(Screenshot grounding data)
────
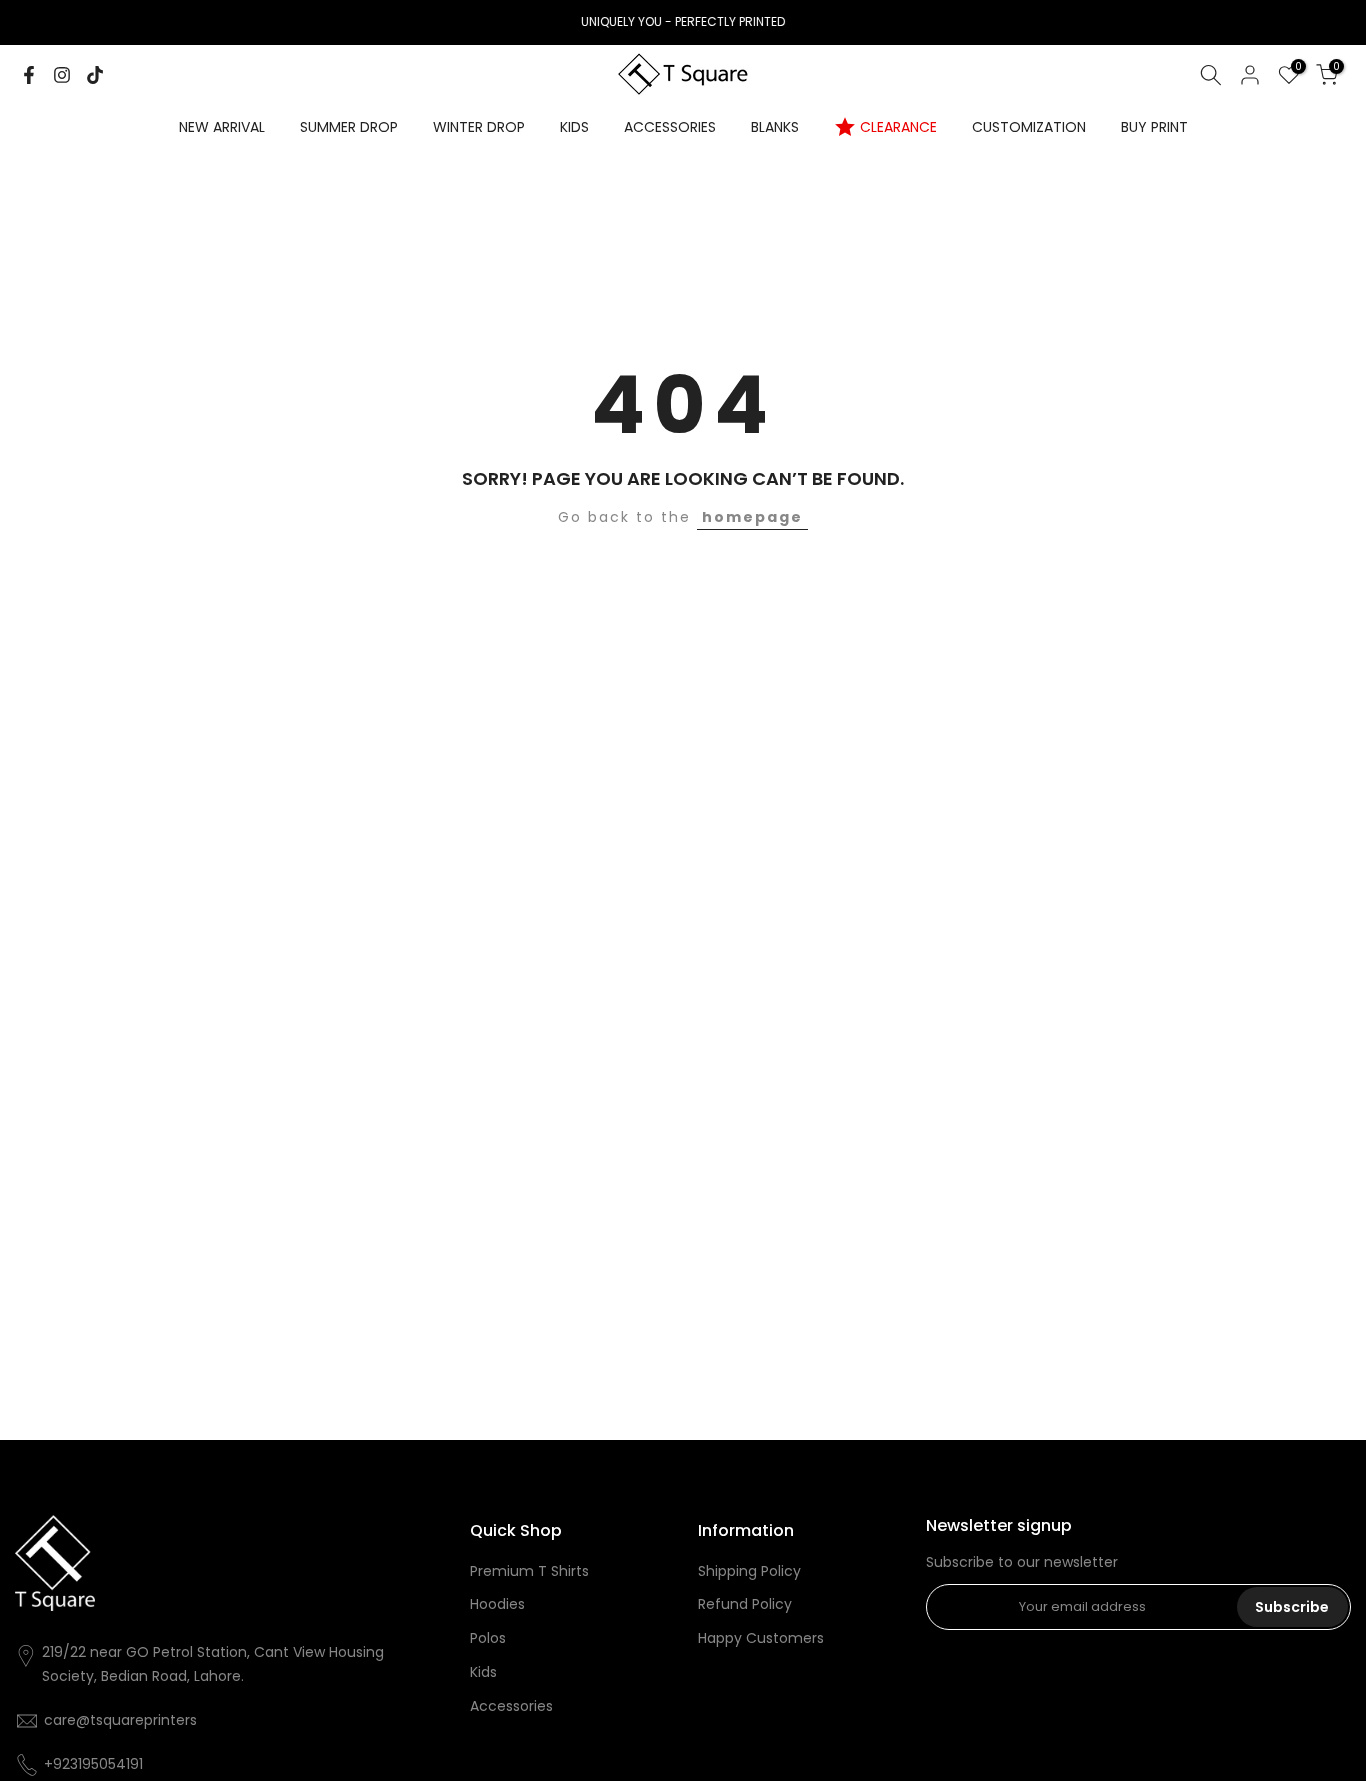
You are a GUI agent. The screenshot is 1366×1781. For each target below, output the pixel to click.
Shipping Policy (749, 1571)
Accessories (511, 1706)
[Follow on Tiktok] (95, 75)
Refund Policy (745, 1604)
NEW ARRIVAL (222, 127)
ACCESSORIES (670, 127)
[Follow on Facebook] (29, 75)
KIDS (574, 127)
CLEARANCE (898, 127)
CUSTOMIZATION (1029, 127)
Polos (488, 1638)
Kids (483, 1672)
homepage (752, 517)
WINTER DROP (479, 127)
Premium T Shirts (529, 1571)
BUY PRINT (1154, 127)
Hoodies (497, 1604)
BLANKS (775, 127)
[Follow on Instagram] (62, 75)
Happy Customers (761, 1638)
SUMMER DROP (349, 127)
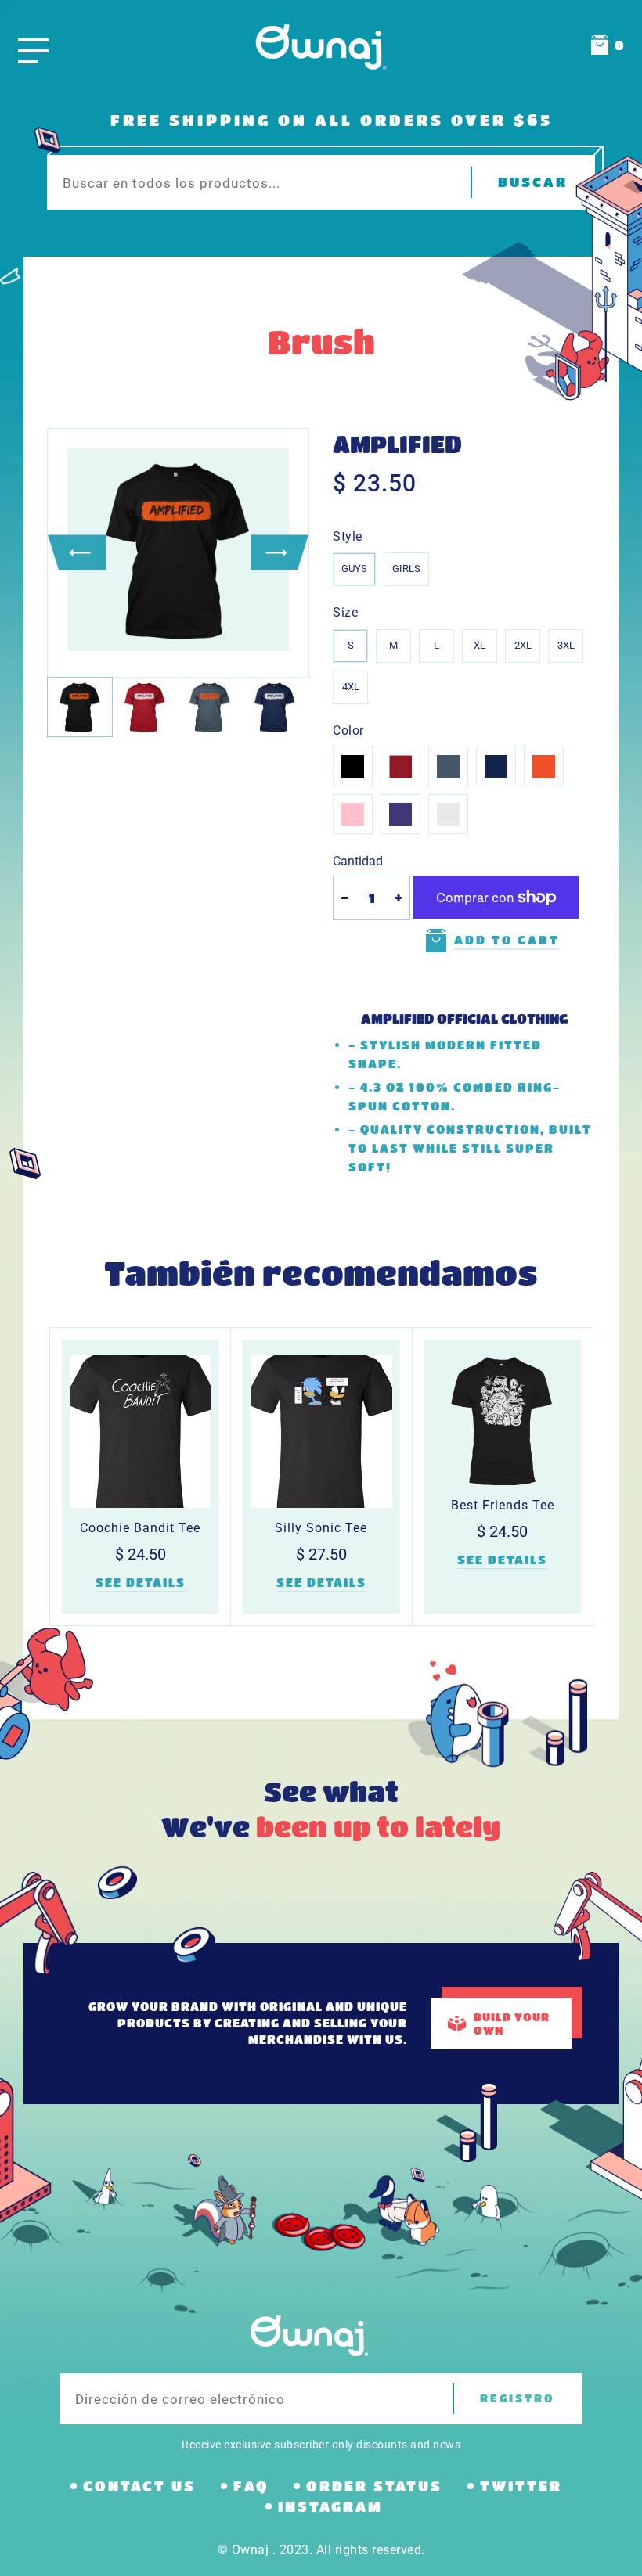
────
→ **Work instructions**: Which lines of the data include the string "Follow"? Find them and copy each one.

→ **Result for this exercise**:
[Follow on Tiktok] (95, 75)
[Follow on Facebook] (29, 75)
[Follow on Instagram] (62, 75)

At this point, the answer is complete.